- Interactive map of Florida Avenue Housing Development

General information
- Location: New Orleans, LA 70117 United States
- Status: Partially extant (remodeled in 2005)

Construction
- Constructed: 1945–1946

Listing
- Demolished: 1998-2004 (partial)

Other information
- Governing body: Housing Authority of New Orleans

= Florida Projects =

Former housing project located in the Ninth Ward of New Orleans, Louisiana

Florida Avenue Projects or Florida Projects is a public housing project in the city of New Orleans. The development was built in 1946 on an 18.5-acre tract of land bounded by Florida Avenue and North Dorgenois, Mazant and Gallier streets in the Upper 9th Ward. It contained 47 two- and three-story brick buildings, arranged around courtyards and largely isolated from the rest of the community, for a total of 734 units housing 1,297 residents. Originally built for whites, it was later desegregated and by the 1970s was becoming predominantly a black project. In the mid-1990s, Florida and nearby Desire Projects were dubbed the most violent housing projects in the nation. In 1994, Florida recorded the highest homicide rate of all HANO developments, with 26 slayings, surpassing the 13 killings in Desire which previous held the highest record a year before. The majority of the Florida killings in 1994 were fueled by drug wars, specifically between the notorious Hardy Boys and the Poonie Crew. The homicide spike in Florida and Desire contributed to New Orleans being dubbed "the nation's murder capital". That year the city's homicide rate reached 424, 47 of those killings occurring in HANO developments.

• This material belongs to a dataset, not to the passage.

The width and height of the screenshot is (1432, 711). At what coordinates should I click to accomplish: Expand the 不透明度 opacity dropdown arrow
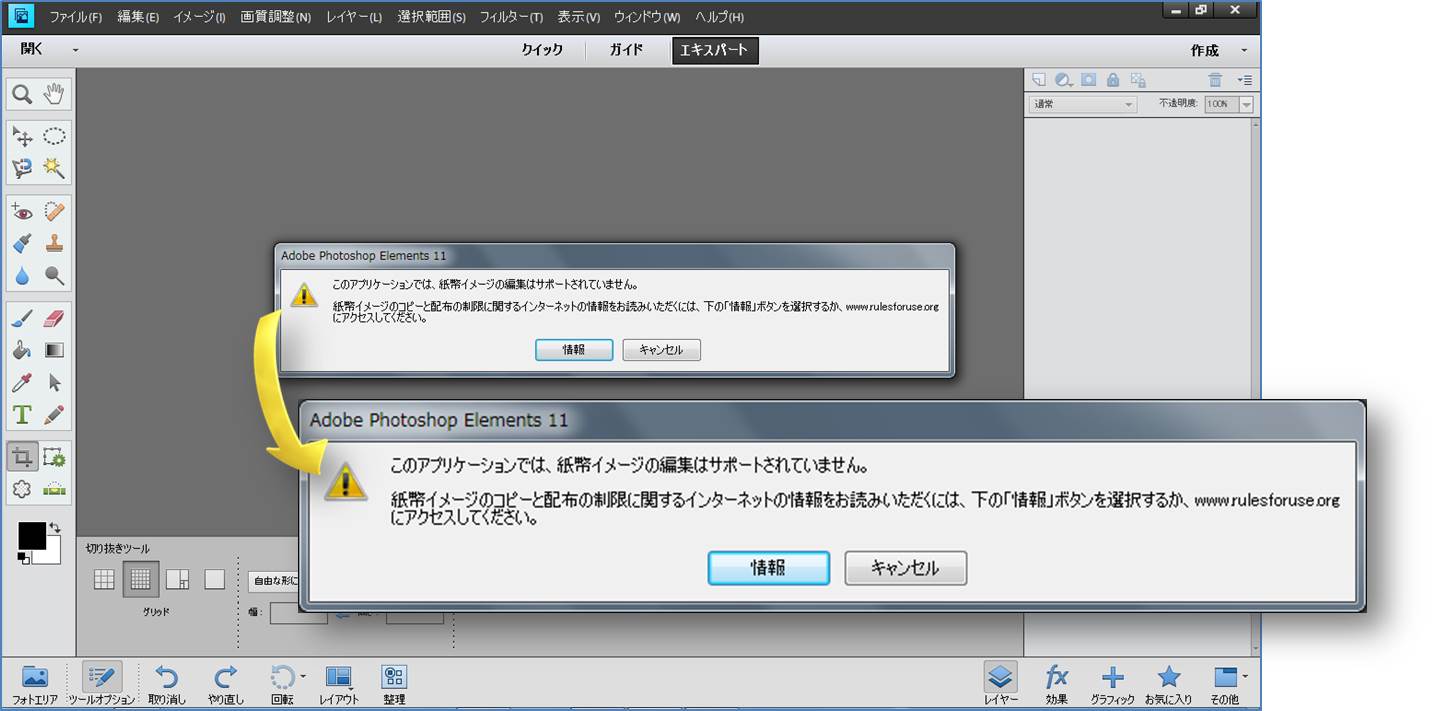[1246, 104]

In 2005, the project was heavily flooded in Hurricane Katrina and was partly demolished by the end of that year. One half of the complex was remodeled.

==Geography==
Florida Projects is located at and has an elevation of 0 ft. According to the United States Census Bureau, the district has a total area of 0.09 mi2. 0.09 mi2 of which is land and 0.00 mi2 (0.0%) of which is water.

==Demographics==
As of the census of 2000, there were 1,604 people, 399 households, and 346 families residing in the neighborhood. The population density was 17,822 /mi^{2} (8,020 /km^{2}).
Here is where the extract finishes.